The Environmental Protection Agency (EPA) has recently released a draft operational policy for stakeholder comment on the management of water produced in association with petroleum activities. While an operational policy does not have the force of law, it can provide guidance as to how certain issues will be dealt with by the regulators. The draft policy indicates the EPA's view that associated water is a regulated waste under the EP Act. Nevertheless, it proposes an approach for approving the beneficial use of associated water in accordance with the waste management hierarchy established by the Environmental Protection (Waste Management) Policy 2000 together with the approvals process for the beneficial use of a resource under the Environmental Protection (Waste Management) Regulation 2000.
Regulated waste is very broadly defined to mean non-domestic waste mentioned in schedule 7 of the Environmental Protection Regulation 1998 (whether or not it has been treated or immobilised) and includes for an element, any chemical compound containing the element, as well as anything that has contained the waste.

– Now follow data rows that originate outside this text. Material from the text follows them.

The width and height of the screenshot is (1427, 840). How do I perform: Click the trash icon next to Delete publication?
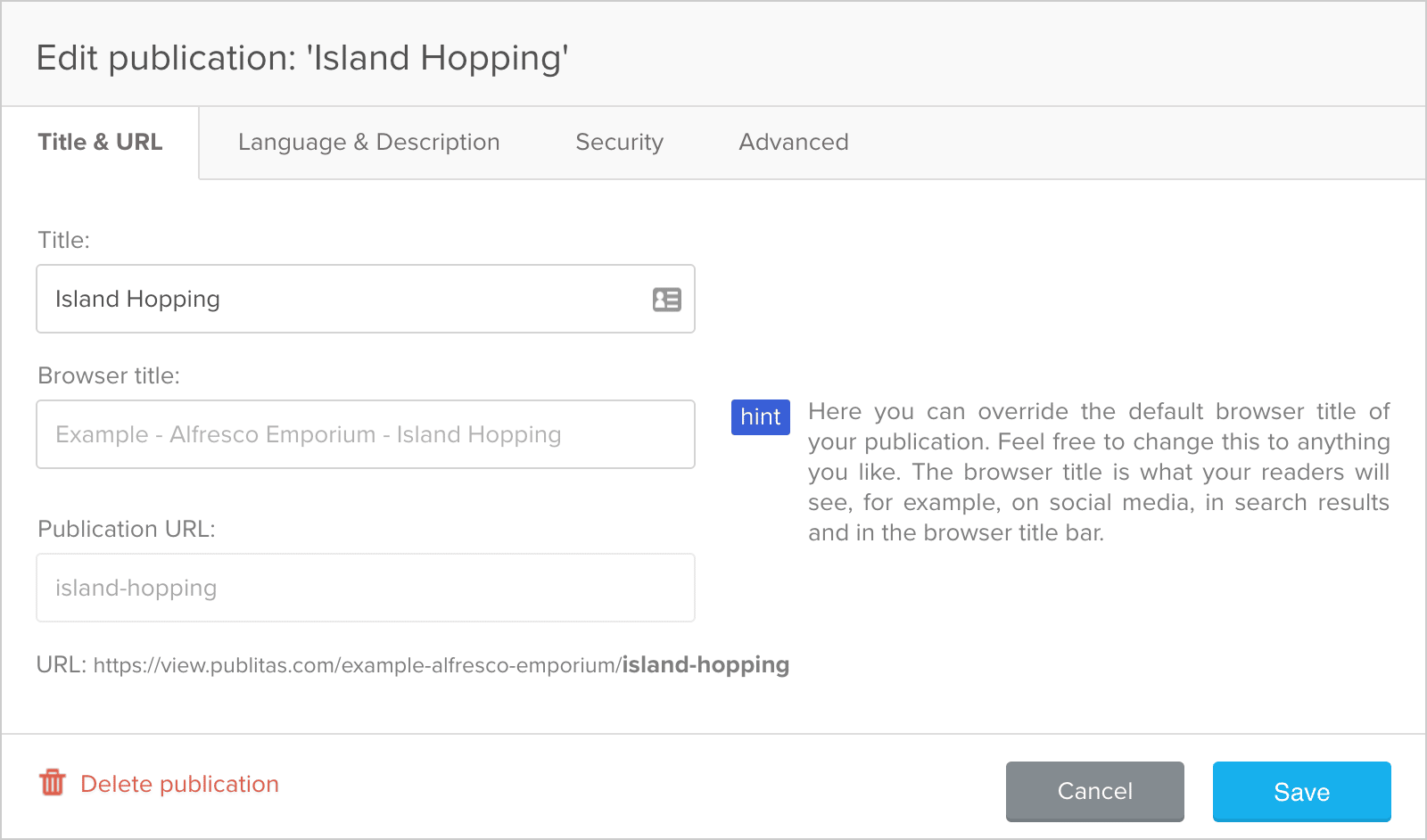pos(53,784)
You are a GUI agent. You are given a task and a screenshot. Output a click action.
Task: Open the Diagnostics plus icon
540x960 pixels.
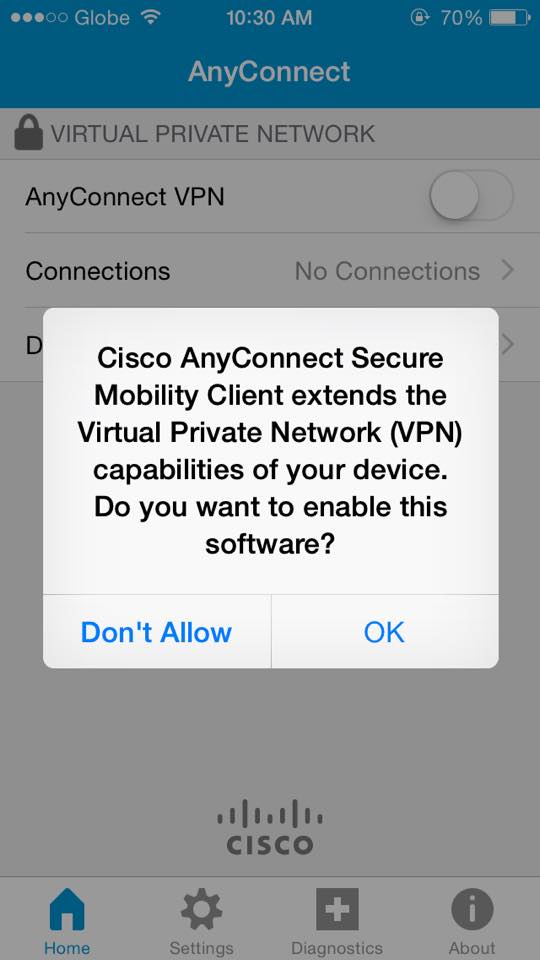click(337, 910)
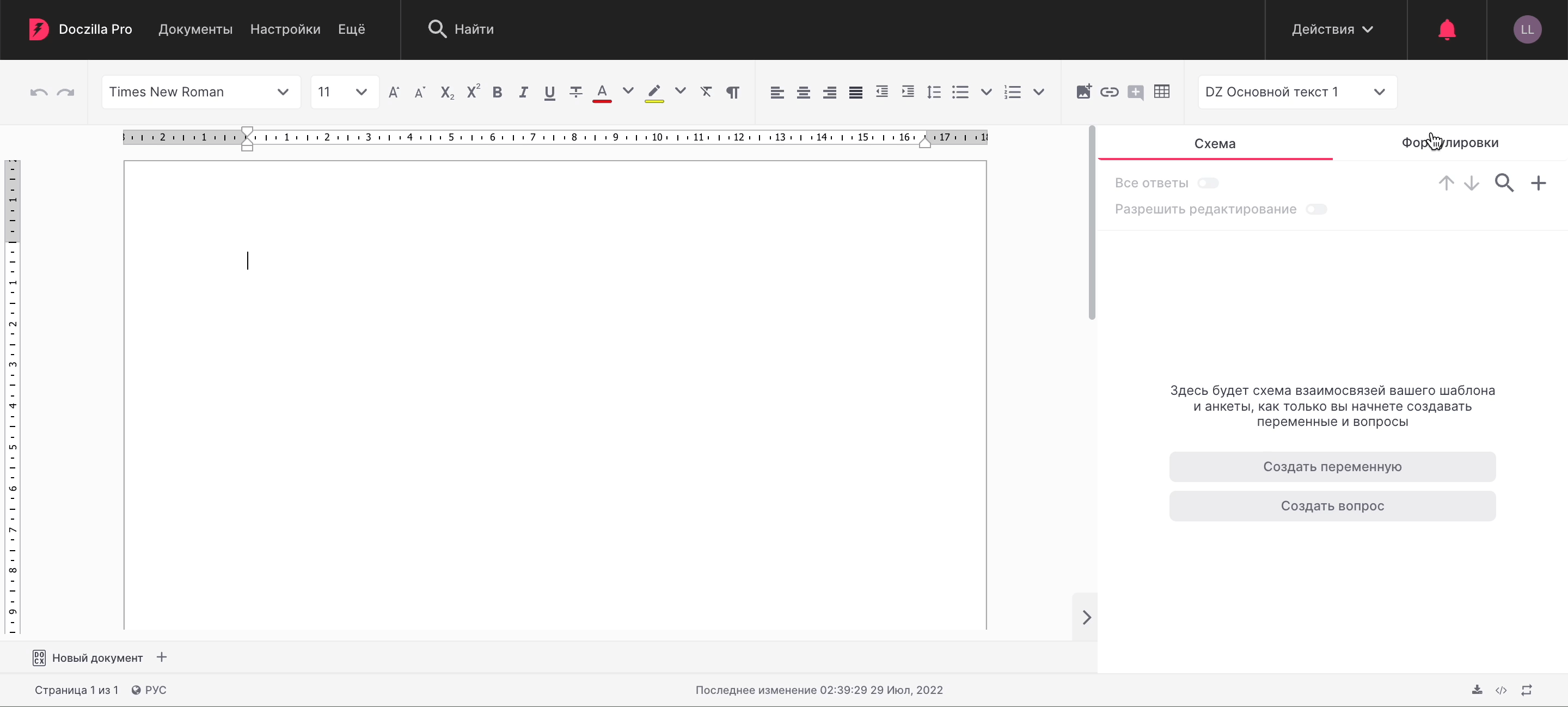The height and width of the screenshot is (707, 1568).
Task: Click the notification bell
Action: coord(1447,29)
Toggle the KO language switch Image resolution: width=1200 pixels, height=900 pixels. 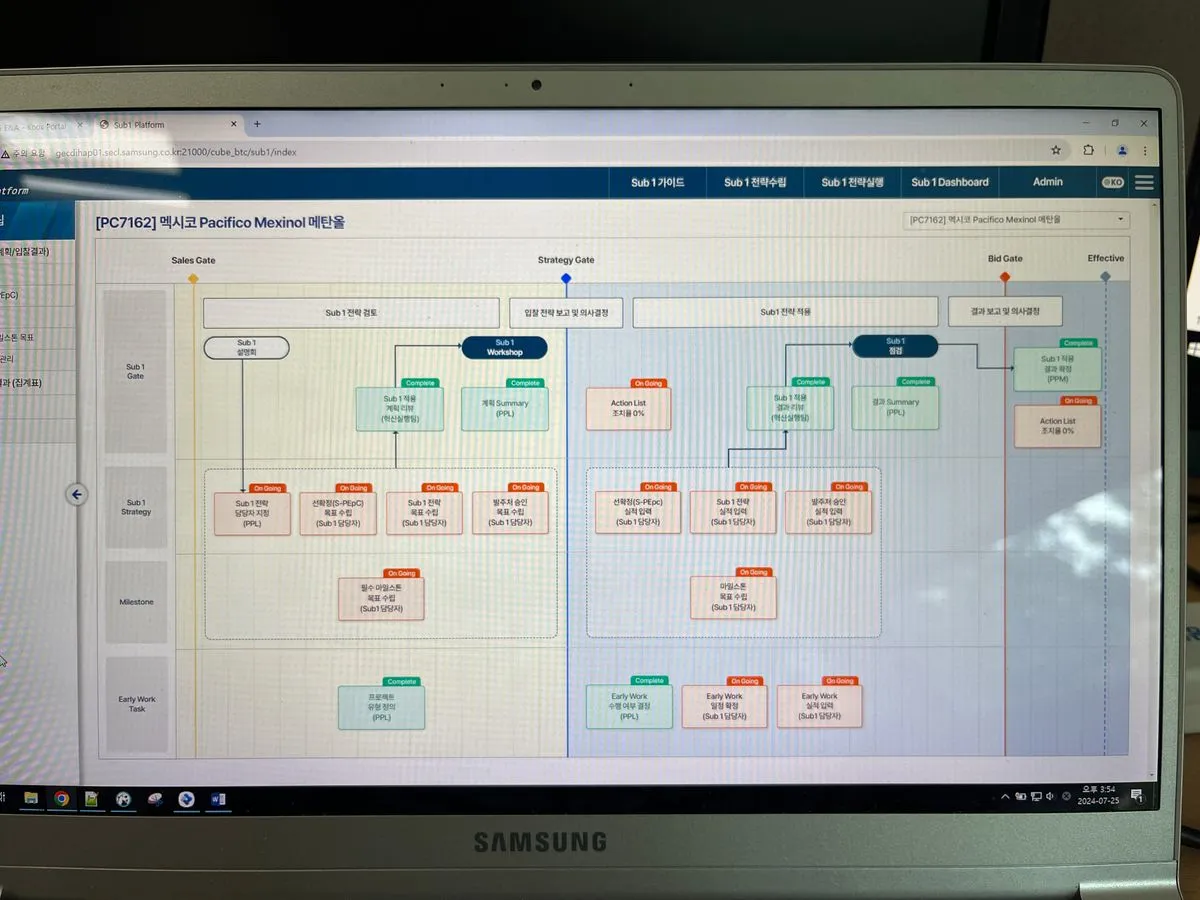[1112, 183]
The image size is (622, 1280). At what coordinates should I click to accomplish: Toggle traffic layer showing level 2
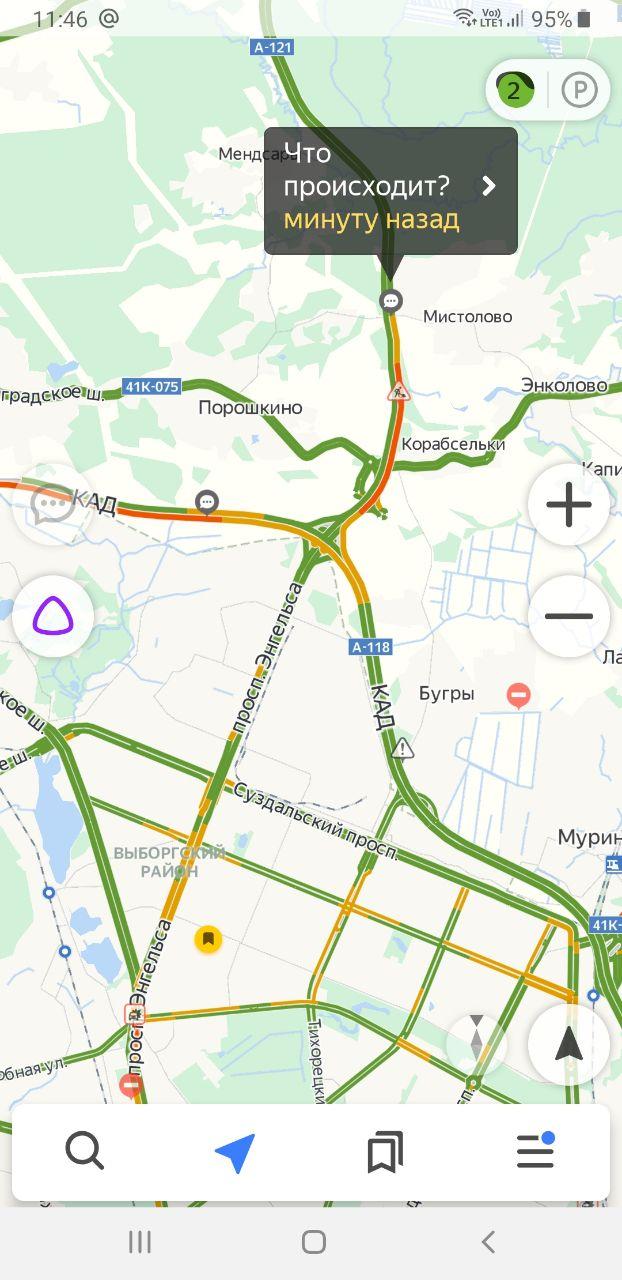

Saline effluent and residue and oil water emulsions and mixtures are listed in schedule 7 and appear to be the basis for the EPA's conclusion that associated water is a regulated waste.
Ordinarily, activities associated with a regulated waste are subject to strict regulatory control under the EP Act. Environmentally relevant activities associated with waste and regulated waste will require development approval under IPA and registration under the EP Act. The EPA may, however, approve a material or substance, which would ordinarily be considered a waste under the EP Act, as a resource or type of resource where it considers it has a beneficial use other than disposal. If associated water is approved for a beneficial use, it will be excluded from the approval processes that may otherwise apply in respect of activities involving waste. While conditions as to the characteristics of the water and particulars of the industries or premises allowed to produce or receive associated water are likely to be imposed, the approvals process for beneficial use of a resource is far less onerous.
The application of associated water to beneficial uses presents a number of significant challenges for petroleum tenure holders and other stakeholders. The finalisation of the EPA’s operational policy on management of water produced in association with petroleum activities will go some way to achieving a workable solution.
The content of this article is intended to provide a general guide to the subject matter. Specialist advice should be sought about your specific circumstances.